■ **Source material**:
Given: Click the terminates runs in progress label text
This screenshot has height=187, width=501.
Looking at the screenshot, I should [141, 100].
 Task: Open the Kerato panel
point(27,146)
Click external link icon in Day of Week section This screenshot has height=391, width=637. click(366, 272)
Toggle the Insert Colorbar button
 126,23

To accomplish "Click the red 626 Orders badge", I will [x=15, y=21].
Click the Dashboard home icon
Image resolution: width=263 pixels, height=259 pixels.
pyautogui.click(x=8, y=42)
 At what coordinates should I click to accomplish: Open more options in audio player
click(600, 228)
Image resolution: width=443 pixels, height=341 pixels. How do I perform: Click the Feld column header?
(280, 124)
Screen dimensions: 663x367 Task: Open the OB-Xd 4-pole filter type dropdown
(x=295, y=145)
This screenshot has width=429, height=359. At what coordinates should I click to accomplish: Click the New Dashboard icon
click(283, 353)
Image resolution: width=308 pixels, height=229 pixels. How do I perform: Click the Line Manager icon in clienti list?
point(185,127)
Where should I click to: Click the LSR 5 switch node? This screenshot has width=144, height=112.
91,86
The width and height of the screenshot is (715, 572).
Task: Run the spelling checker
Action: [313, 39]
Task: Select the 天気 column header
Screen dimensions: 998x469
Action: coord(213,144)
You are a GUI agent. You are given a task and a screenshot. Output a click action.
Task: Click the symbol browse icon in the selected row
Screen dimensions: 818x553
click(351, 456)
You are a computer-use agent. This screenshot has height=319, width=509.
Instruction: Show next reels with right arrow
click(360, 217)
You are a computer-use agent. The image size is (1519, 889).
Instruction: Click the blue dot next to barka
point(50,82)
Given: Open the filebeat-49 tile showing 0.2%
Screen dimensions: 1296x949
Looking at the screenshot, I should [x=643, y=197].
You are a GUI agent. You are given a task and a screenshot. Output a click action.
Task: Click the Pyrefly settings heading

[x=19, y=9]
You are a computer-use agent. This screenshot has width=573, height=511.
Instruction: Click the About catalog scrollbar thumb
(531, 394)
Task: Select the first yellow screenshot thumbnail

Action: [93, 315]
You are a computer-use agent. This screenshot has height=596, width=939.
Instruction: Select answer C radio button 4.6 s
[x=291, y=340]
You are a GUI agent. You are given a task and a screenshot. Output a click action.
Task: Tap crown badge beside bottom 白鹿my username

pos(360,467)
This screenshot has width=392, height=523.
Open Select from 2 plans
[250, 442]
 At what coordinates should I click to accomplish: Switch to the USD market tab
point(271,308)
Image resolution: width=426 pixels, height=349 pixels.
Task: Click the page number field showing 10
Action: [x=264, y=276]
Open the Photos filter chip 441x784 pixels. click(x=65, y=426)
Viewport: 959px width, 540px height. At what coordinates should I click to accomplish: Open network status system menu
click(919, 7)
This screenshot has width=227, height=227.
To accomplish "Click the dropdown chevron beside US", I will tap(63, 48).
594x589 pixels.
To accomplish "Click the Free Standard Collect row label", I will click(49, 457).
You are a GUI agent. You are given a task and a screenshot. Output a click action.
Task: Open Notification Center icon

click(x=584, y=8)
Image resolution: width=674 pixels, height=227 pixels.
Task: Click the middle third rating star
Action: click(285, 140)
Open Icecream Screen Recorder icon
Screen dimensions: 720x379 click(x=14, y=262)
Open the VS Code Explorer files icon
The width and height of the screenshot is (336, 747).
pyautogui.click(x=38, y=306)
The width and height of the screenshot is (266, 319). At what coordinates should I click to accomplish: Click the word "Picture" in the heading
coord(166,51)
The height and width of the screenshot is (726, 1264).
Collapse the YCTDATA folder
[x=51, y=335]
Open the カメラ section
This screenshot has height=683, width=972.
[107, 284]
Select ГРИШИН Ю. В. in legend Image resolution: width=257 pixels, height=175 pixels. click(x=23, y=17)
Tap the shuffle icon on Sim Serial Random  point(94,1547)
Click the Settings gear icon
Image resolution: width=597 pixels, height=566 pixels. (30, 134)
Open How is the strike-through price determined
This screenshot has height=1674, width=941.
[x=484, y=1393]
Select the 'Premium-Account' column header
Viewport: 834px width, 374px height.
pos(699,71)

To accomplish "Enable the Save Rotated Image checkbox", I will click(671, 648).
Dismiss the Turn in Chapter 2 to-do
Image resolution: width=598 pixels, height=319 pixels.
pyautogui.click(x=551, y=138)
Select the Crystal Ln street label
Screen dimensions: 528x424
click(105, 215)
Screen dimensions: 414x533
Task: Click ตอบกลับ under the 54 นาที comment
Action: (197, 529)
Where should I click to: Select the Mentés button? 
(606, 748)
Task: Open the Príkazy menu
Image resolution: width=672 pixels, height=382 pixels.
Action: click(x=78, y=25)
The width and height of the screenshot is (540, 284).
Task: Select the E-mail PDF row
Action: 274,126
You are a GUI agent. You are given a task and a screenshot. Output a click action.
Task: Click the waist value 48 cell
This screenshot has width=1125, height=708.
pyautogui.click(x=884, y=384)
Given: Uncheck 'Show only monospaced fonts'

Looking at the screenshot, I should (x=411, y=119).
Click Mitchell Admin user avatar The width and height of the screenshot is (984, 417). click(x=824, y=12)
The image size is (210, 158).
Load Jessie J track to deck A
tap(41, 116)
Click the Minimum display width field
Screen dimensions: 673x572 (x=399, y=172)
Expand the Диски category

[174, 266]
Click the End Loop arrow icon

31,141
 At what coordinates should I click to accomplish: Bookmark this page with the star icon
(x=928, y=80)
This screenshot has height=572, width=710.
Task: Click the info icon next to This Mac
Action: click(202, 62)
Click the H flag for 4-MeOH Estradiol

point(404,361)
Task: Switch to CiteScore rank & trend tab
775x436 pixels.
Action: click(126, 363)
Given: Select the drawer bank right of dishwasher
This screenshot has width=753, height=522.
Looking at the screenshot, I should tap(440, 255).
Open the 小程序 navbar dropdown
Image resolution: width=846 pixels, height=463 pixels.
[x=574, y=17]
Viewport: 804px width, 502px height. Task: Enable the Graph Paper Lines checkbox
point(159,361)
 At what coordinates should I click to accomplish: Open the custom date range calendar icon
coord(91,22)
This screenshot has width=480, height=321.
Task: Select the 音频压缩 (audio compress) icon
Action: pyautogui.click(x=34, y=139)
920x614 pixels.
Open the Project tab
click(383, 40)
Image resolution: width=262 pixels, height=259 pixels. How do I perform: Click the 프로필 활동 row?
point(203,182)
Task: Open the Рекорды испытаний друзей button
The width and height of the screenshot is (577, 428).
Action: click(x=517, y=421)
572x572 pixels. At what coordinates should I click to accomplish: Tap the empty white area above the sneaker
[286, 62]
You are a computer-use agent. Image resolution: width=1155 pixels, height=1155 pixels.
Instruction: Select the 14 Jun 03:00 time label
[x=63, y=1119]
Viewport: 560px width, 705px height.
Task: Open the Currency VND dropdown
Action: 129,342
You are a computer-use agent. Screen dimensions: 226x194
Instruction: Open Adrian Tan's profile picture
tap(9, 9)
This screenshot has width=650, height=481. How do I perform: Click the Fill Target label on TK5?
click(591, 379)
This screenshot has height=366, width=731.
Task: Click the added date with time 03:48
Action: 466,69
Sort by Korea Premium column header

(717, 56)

■ **Assignment**:
Print exactly the lines above, starting at the line that contains "Task: Open the Рекорды" and ending with the last line of the records, both included.

■ **Exercise result**:
Task: Open the Рекорды испытаний друзей button
The width and height of the screenshot is (577, 428).
Action: click(x=517, y=421)
572x572 pixels. At what coordinates should I click to accomplish: Tap the empty white area above the sneaker
[286, 62]
You are a computer-use agent. Image resolution: width=1155 pixels, height=1155 pixels.
Instruction: Select the 14 Jun 03:00 time label
[x=63, y=1119]
Viewport: 560px width, 705px height.
Task: Open the Currency VND dropdown
Action: 129,342
You are a computer-use agent. Screen dimensions: 226x194
Instruction: Open Adrian Tan's profile picture
tap(9, 9)
This screenshot has width=650, height=481. How do I perform: Click the Fill Target label on TK5?
click(591, 379)
This screenshot has height=366, width=731.
Task: Click the added date with time 03:48
Action: 466,69
Sort by Korea Premium column header

(717, 56)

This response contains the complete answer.